Il arrive qu’un salon professionnel dépasse sa vocation commerciale pour devenir un révélateur des rapports de force du XXIᵉ siècle. VivaTech 2026, à Paris, en a été une illustration éclatante.
Pendant quatre jours, plus de 180 000 visiteurs, 14 000 start-up, 4 000 partenaires, 3 600 investisseurs et des représentants de plus de 170 nationalités se sont retrouvés à la Porte de Versailles pour prendre le pouls de l’innovation mondiale.
Au milieu des géants américains, des champions européens et des ambitions asiatiques, un pays a particulièrement retenu l’attention : l’Inde.
Non seulement parce qu’elle était le partenaire officiel de l’intelligence artificielle (Official AI Country Partner), une première dans l’histoire du salon, mais surtout parce qu’elle est venue défendre une ambition qui dépasse largement le seul secteur numérique.
Le pavillon indien était le plus vaste jamais présenté par le pays à VivaTech.
Sur près de 1 000 m², plus de 80 entreprises et start-up deep tech ont présenté leurs innovations dans des domaines aussi variés que l’intelligence artificielle, les infrastructures numériques publiques, la cybersécurité, la santé, la robotique, le spatial, les technologies de défense, la mobilité ou encore les technologies vertes.

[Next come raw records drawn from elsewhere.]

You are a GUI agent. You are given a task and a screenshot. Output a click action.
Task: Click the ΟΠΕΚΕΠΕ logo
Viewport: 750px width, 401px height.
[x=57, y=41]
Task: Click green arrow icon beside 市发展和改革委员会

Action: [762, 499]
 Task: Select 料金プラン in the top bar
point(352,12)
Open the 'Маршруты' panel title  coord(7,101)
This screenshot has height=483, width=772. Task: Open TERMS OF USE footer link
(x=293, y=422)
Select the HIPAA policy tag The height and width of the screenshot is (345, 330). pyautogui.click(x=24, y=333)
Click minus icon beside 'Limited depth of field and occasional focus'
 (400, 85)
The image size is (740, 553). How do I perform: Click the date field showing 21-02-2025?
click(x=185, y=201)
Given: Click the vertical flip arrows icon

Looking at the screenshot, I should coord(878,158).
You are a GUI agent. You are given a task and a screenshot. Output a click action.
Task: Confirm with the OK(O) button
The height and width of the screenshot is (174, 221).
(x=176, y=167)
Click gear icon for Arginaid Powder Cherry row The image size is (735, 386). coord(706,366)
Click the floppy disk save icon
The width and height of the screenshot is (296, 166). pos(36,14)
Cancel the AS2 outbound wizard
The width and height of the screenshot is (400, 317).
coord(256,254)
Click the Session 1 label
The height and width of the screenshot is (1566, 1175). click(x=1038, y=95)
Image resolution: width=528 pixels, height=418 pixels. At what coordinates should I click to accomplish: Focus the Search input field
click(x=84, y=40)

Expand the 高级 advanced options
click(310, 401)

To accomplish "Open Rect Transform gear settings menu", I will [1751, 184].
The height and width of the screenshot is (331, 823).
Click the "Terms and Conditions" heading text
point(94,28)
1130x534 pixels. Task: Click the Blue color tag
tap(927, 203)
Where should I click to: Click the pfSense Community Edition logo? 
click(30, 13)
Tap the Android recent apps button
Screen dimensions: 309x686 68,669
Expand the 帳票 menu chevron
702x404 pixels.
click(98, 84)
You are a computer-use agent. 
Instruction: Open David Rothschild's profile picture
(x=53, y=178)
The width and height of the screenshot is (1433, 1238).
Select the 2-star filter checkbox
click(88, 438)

Loin des clichés qui réduisent encore parfois l’Inde à une simple puissance de services informatiques, New Delhi a démontré qu’elle entend désormais jouer dans la cour des grandes nations technologiques.
Ce changement de stature n’est pas le fruit du hasard.
En une décennie, l’Inde est devenue le troisième écosystème mondial de start-up, avec plus de 100 licornes et des milliers de jeunes entreprises innovantes. Son infrastructure numérique publique – d’Aadhaar à UPI – est aujourd’hui étudiée par de nombreux pays comme un modèle de transformation numérique à grande échelle.
La participation de Narendra Modi à VivaTech a donné une portée politique à cette présence.
Déjà intervenu à VivaTech en 2021 et premier « Country of the Year » en 2022, le Premier ministre indien est revenu cette année défendre une conception de l’intelligence artificielle résumée par une formule simple : « AI signifie aussi All Inclusive ». Autrement dit, une intelligence artificielle au service de tous, fondée sur des valeurs démocratiques, l’inclusion et l’intérêt général.
Cette approche tranche avec une course mondiale souvent dominée par les seules considérations de puissance économique ou militaire. L’Inde assume une autre ligne : faire de l’IA un outil de développement, de santé, d’éducation et d’inclusion, sans renoncer pour autant à la souveraineté technologique.
Un discours qui trouve un écho particulier en Europe et plus particulièrement en France. Depuis plusieurs années, Paris et New Delhi élargissent leur partenariat stratégique à de nouveaux domaines : intelligence artificielle, calcul intensif, semi-conducteurs, cybersécurité, recherche, quantique et innovation industrielle.
L’édition 2026 de VivaTech s’inscrivait dans le cadre de l’Année franco-indienne de l’Innovation, voulue par Emmanuel Macron et Narendra Modi.